— start —

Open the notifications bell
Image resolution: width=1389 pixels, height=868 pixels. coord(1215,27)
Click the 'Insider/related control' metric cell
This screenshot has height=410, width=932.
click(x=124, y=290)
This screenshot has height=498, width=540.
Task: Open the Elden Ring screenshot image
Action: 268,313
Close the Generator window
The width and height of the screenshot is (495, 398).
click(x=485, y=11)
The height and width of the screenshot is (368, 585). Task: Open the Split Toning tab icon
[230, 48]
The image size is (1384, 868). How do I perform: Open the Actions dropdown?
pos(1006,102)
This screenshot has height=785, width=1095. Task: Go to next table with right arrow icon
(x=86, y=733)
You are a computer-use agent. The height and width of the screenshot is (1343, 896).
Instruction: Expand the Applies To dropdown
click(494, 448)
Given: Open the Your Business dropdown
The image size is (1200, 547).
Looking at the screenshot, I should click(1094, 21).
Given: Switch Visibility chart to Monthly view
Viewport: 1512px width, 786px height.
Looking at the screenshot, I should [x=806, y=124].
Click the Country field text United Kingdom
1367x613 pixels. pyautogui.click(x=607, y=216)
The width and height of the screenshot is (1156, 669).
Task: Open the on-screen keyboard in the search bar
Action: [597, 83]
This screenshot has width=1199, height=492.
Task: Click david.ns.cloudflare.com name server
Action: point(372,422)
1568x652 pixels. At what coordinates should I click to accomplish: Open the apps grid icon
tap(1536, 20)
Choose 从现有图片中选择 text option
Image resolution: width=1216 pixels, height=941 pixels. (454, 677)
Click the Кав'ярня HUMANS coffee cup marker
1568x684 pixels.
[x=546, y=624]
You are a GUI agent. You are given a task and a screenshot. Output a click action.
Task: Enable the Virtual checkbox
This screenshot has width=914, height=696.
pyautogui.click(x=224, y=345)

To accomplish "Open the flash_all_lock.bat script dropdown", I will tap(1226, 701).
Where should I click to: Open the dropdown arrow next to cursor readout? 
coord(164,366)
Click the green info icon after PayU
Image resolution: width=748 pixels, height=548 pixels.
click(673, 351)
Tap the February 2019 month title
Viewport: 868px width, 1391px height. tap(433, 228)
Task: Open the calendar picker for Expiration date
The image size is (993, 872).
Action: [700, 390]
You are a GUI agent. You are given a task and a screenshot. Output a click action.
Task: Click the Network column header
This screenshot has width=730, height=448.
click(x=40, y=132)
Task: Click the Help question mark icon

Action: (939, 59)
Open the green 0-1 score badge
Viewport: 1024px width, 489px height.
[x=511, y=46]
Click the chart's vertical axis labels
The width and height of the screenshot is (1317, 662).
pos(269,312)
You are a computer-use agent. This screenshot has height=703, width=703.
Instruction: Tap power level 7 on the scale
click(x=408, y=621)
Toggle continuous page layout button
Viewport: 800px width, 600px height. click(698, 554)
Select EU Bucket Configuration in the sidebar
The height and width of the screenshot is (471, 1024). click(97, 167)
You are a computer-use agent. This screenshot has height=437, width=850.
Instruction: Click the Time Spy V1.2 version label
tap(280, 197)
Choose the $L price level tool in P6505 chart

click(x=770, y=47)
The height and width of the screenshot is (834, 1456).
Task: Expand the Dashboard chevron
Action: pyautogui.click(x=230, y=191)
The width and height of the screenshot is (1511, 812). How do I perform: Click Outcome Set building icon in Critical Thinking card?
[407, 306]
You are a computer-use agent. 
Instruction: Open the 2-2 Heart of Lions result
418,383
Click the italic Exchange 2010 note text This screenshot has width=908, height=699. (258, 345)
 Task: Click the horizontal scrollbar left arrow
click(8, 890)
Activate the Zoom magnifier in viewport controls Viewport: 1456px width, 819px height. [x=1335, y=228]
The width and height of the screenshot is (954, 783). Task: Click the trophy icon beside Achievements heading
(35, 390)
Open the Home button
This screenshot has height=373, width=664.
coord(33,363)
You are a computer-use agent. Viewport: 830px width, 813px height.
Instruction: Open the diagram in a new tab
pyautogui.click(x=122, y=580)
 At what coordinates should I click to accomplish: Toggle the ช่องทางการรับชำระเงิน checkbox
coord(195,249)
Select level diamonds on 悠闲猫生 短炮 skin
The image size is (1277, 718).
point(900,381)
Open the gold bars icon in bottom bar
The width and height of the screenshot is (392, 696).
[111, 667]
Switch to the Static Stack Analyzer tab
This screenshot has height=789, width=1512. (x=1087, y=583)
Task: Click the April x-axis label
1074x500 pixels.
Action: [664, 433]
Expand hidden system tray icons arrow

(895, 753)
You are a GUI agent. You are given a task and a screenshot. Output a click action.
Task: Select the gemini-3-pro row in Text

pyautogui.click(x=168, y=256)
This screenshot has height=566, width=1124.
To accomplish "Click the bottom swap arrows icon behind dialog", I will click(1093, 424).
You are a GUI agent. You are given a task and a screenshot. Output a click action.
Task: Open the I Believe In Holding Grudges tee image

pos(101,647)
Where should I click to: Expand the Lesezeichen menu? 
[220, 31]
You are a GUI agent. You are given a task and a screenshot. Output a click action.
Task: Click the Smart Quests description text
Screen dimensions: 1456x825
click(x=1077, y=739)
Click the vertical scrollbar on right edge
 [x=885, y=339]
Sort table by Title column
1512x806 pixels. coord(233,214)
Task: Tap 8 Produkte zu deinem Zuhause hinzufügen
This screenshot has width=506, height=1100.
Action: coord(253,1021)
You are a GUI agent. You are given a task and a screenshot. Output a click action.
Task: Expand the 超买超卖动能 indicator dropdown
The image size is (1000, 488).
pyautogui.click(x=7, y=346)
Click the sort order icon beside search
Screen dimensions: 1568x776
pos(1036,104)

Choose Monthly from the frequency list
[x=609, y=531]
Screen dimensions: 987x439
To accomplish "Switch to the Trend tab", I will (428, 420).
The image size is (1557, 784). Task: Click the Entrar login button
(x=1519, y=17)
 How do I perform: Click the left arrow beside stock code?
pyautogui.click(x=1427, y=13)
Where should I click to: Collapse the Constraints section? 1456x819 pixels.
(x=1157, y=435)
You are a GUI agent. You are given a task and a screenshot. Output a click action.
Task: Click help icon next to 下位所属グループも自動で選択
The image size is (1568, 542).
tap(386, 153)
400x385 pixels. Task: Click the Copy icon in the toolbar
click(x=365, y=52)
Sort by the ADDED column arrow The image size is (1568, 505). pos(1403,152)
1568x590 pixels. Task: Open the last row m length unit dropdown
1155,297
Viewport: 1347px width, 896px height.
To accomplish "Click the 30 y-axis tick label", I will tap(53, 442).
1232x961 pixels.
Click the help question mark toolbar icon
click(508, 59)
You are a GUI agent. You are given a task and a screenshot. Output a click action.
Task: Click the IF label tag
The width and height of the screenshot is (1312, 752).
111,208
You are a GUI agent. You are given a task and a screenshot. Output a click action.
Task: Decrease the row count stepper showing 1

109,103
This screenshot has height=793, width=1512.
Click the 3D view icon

— end —

Exercise goal: Write out all of the lines above again, substituting "drop-down menu" for every "dropdown" and leaving everything else untouched.

The reply:
Open the notifications bell
Image resolution: width=1389 pixels, height=868 pixels. coord(1215,27)
Click the 'Insider/related control' metric cell
This screenshot has height=410, width=932.
click(x=124, y=290)
This screenshot has height=498, width=540.
Task: Open the Elden Ring screenshot image
Action: 268,313
Close the Generator window
The width and height of the screenshot is (495, 398).
click(x=485, y=11)
The height and width of the screenshot is (368, 585). Task: Open the Split Toning tab icon
[230, 48]
The image size is (1384, 868). How do I perform: Open the Actions drop-down menu?
pos(1006,102)
This screenshot has height=785, width=1095. Task: Go to next table with right arrow icon
(x=86, y=733)
You are a computer-use agent. The height and width of the screenshot is (1343, 896).
Instruction: Expand the Applies To drop-down menu
click(494, 448)
Given: Open the Your Business drop-down menu
The image size is (1200, 547).
Looking at the screenshot, I should click(1094, 21).
Given: Switch Visibility chart to Monthly view
Viewport: 1512px width, 786px height.
Looking at the screenshot, I should [x=806, y=124].
Click the Country field text United Kingdom
1367x613 pixels. pyautogui.click(x=607, y=216)
The width and height of the screenshot is (1156, 669).
Task: Open the on-screen keyboard in the search bar
Action: [597, 83]
This screenshot has width=1199, height=492.
Task: Click david.ns.cloudflare.com name server
Action: point(372,422)
1568x652 pixels. At what coordinates should I click to accomplish: Open the apps grid icon
tap(1536, 20)
Choose 从现有图片中选择 text option
Image resolution: width=1216 pixels, height=941 pixels. (454, 677)
Click the Кав'ярня HUMANS coffee cup marker
1568x684 pixels.
[x=546, y=624]
You are a GUI agent. You are given a task and a screenshot. Output a click action.
Task: Enable the Virtual checkbox
This screenshot has width=914, height=696.
pyautogui.click(x=224, y=345)

To accomplish "Open the flash_all_lock.bat script drop-down menu", I will tap(1226, 701).
Where should I click to: Open the drop-down menu arrow next to cursor readout? 
coord(164,366)
Click the green info icon after PayU
Image resolution: width=748 pixels, height=548 pixels.
click(673, 351)
Tap the February 2019 month title
Viewport: 868px width, 1391px height. tap(433, 228)
Task: Open the calendar picker for Expiration date
The image size is (993, 872).
Action: [700, 390]
You are a GUI agent. You are given a task and a screenshot. Output a click action.
Task: Click the Network column header
This screenshot has width=730, height=448.
click(x=40, y=132)
Task: Click the Help question mark icon

Action: (939, 59)
Open the green 0-1 score badge
Viewport: 1024px width, 489px height.
[x=511, y=46]
Click the chart's vertical axis labels
The width and height of the screenshot is (1317, 662).
pos(269,312)
You are a computer-use agent. This screenshot has height=703, width=703.
Instruction: Tap power level 7 on the scale
click(x=408, y=621)
Toggle continuous page layout button
Viewport: 800px width, 600px height. click(698, 554)
Select EU Bucket Configuration in the sidebar
The height and width of the screenshot is (471, 1024). click(97, 167)
You are a computer-use agent. This screenshot has height=437, width=850.
Instruction: Click the Time Spy V1.2 version label
tap(280, 197)
Choose the $L price level tool in P6505 chart

click(x=770, y=47)
The height and width of the screenshot is (834, 1456).
Task: Expand the Dashboard chevron
Action: pyautogui.click(x=230, y=191)
The width and height of the screenshot is (1511, 812). How do I perform: Click Outcome Set building icon in Critical Thinking card?
[407, 306]
You are a computer-use agent. 
Instruction: Open the 2-2 Heart of Lions result
418,383
Click the italic Exchange 2010 note text This screenshot has width=908, height=699. (258, 345)
 Task: Click the horizontal scrollbar left arrow
click(8, 890)
Activate the Zoom magnifier in viewport controls Viewport: 1456px width, 819px height. [x=1335, y=228]
The width and height of the screenshot is (954, 783). Task: Click the trophy icon beside Achievements heading
(35, 390)
Open the Home button
This screenshot has height=373, width=664.
coord(33,363)
You are a computer-use agent. Viewport: 830px width, 813px height.
Instruction: Open the diagram in a new tab
pyautogui.click(x=122, y=580)
 At what coordinates should I click to accomplish: Toggle the ช่องทางการรับชำระเงิน checkbox
coord(195,249)
Select level diamonds on 悠闲猫生 短炮 skin
The image size is (1277, 718).
point(900,381)
Open the gold bars icon in bottom bar
The width and height of the screenshot is (392, 696).
[111, 667]
Switch to the Static Stack Analyzer tab
This screenshot has height=789, width=1512. (x=1087, y=583)
Task: Click the April x-axis label
1074x500 pixels.
Action: [664, 433]
Expand hidden system tray icons arrow

(895, 753)
You are a GUI agent. You are given a task and a screenshot. Output a click action.
Task: Select the gemini-3-pro row in Text

pyautogui.click(x=168, y=256)
This screenshot has height=566, width=1124.
To accomplish "Click the bottom swap arrows icon behind dialog", I will click(1093, 424).
You are a GUI agent. You are given a task and a screenshot. Output a click action.
Task: Open the I Believe In Holding Grudges tee image

pos(101,647)
Where should I click to: Expand the Lesezeichen menu? 
[220, 31]
You are a GUI agent. You are given a task and a screenshot. Output a click action.
Task: Click the Smart Quests description text
Screen dimensions: 1456x825
click(x=1077, y=739)
Click the vertical scrollbar on right edge
 [x=885, y=339]
Sort table by Title column
1512x806 pixels. coord(233,214)
Task: Tap 8 Produkte zu deinem Zuhause hinzufügen
This screenshot has width=506, height=1100.
Action: coord(253,1021)
You are a GUI agent. You are given a task and a screenshot. Output a click action.
Task: Expand the 超买超卖动能 indicator drop-down menu
The image size is (1000, 488).
pyautogui.click(x=7, y=346)
Click the sort order icon beside search
Screen dimensions: 1568x776
pos(1036,104)

Choose Monthly from the frequency list
[x=609, y=531]
Screen dimensions: 987x439
To accomplish "Switch to the Trend tab", I will (428, 420).
The image size is (1557, 784). Task: Click the Entrar login button
(x=1519, y=17)
 How do I perform: Click the left arrow beside stock code?
pyautogui.click(x=1427, y=13)
Where should I click to: Collapse the Constraints section? 1456x819 pixels.
(x=1157, y=435)
You are a GUI agent. You are given a task and a screenshot. Output a click action.
Task: Click help icon next to 下位所属グループも自動で選択
The image size is (1568, 542).
tap(386, 153)
400x385 pixels. Task: Click the Copy icon in the toolbar
click(x=365, y=52)
Sort by the ADDED column arrow The image size is (1568, 505). pos(1403,152)
1568x590 pixels. Task: Open the last row m length unit drop-down menu
1155,297
Viewport: 1347px width, 896px height.
To accomplish "Click the 30 y-axis tick label", I will tap(53, 442).
1232x961 pixels.
Click the help question mark toolbar icon
click(508, 59)
You are a GUI agent. You are given a task and a screenshot. Output a click action.
Task: Click the IF label tag
The width and height of the screenshot is (1312, 752).
111,208
You are a GUI agent. You are given a task and a screenshot. Output a click action.
Task: Decrease the row count stepper showing 1

109,103
This screenshot has height=793, width=1512.
Click the 3D view icon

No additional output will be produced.